Wakil Ketua Komisi XI Dewan Perwakilan Rakyat (DPR) Fathan Subchi menyampaikan, prinsipnya adalah daerah bisa belanja dengan efektif, efisien, dan belanja dengan tepat sasaran. Secara simultan, menteri keuangan sebagai bendahara negara juga bisa mendesain satu APBN yang efektif untuk rakyat.

Ia pun memastikan, arah baru desentralisasi fiskal melalui UU HKPD disusun berdasarkan pelbagai tantangan pelaksanaan desentralisasi fiskal selama ini, seperti belum optimalnya dampak TKDD dalam menurunkan ketimpangan penyediaan layanan di daerah, pengelolaan APBD yang masih perlu dioptimalkan, dan local taxing power yang masih perlu ditingkatkan.

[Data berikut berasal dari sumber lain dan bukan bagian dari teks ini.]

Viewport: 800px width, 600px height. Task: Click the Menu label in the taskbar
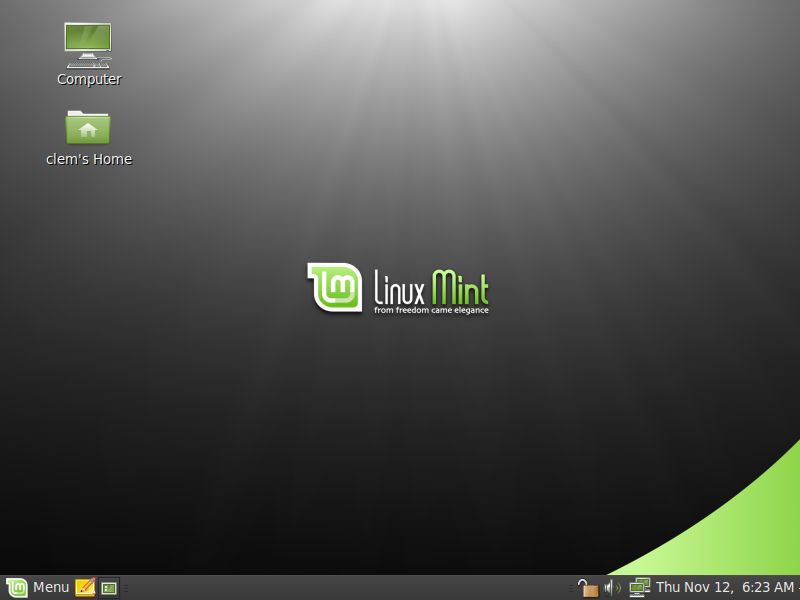(x=50, y=587)
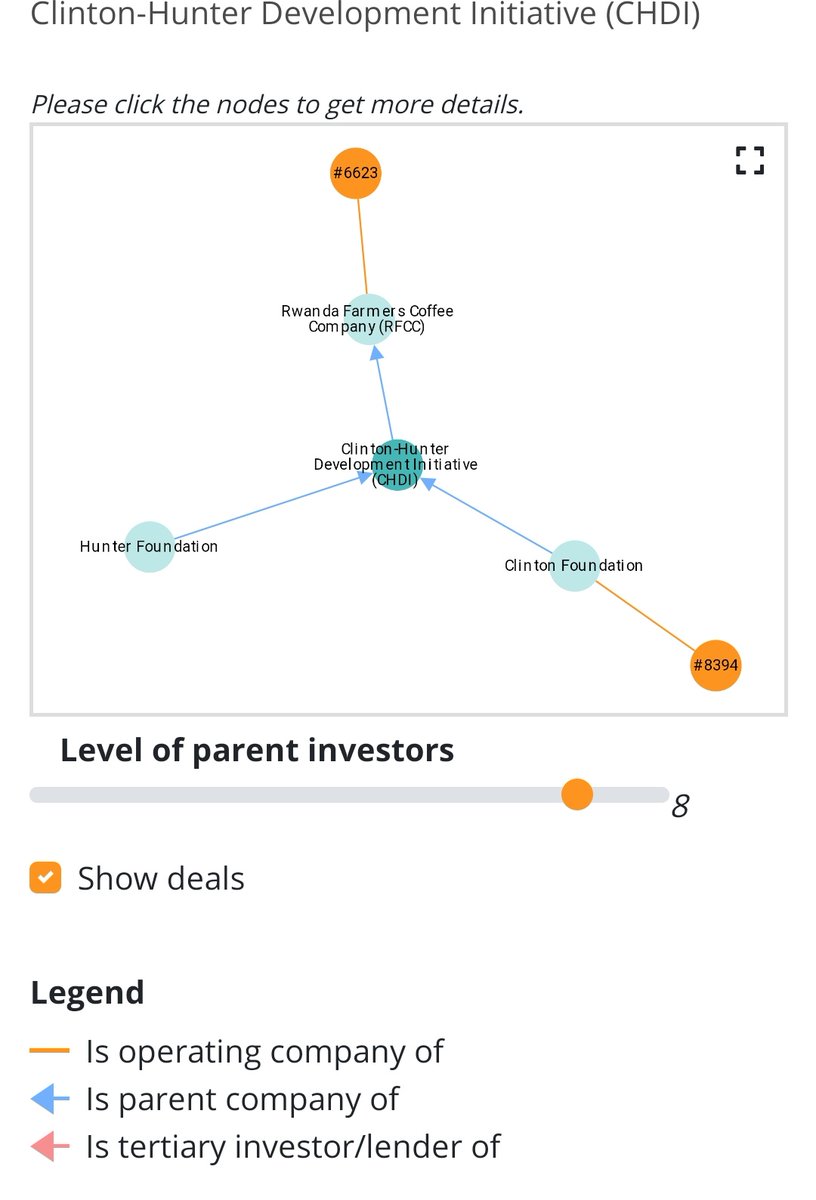This screenshot has width=816, height=1200.
Task: Select the orange deal node #6623
Action: (356, 174)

“Untuk itu, pengaturan UU HKPD fokus pada pemutakhiran kebijakan TKDD berbasis kinerja, pengembangan sistem pajak daerah yang efisien, perluasan skema pembiayaan daerah, peningkatan kualitas belanja daerah, dan harmonisasi belanja pusat dan daerah,” jelas Fathan.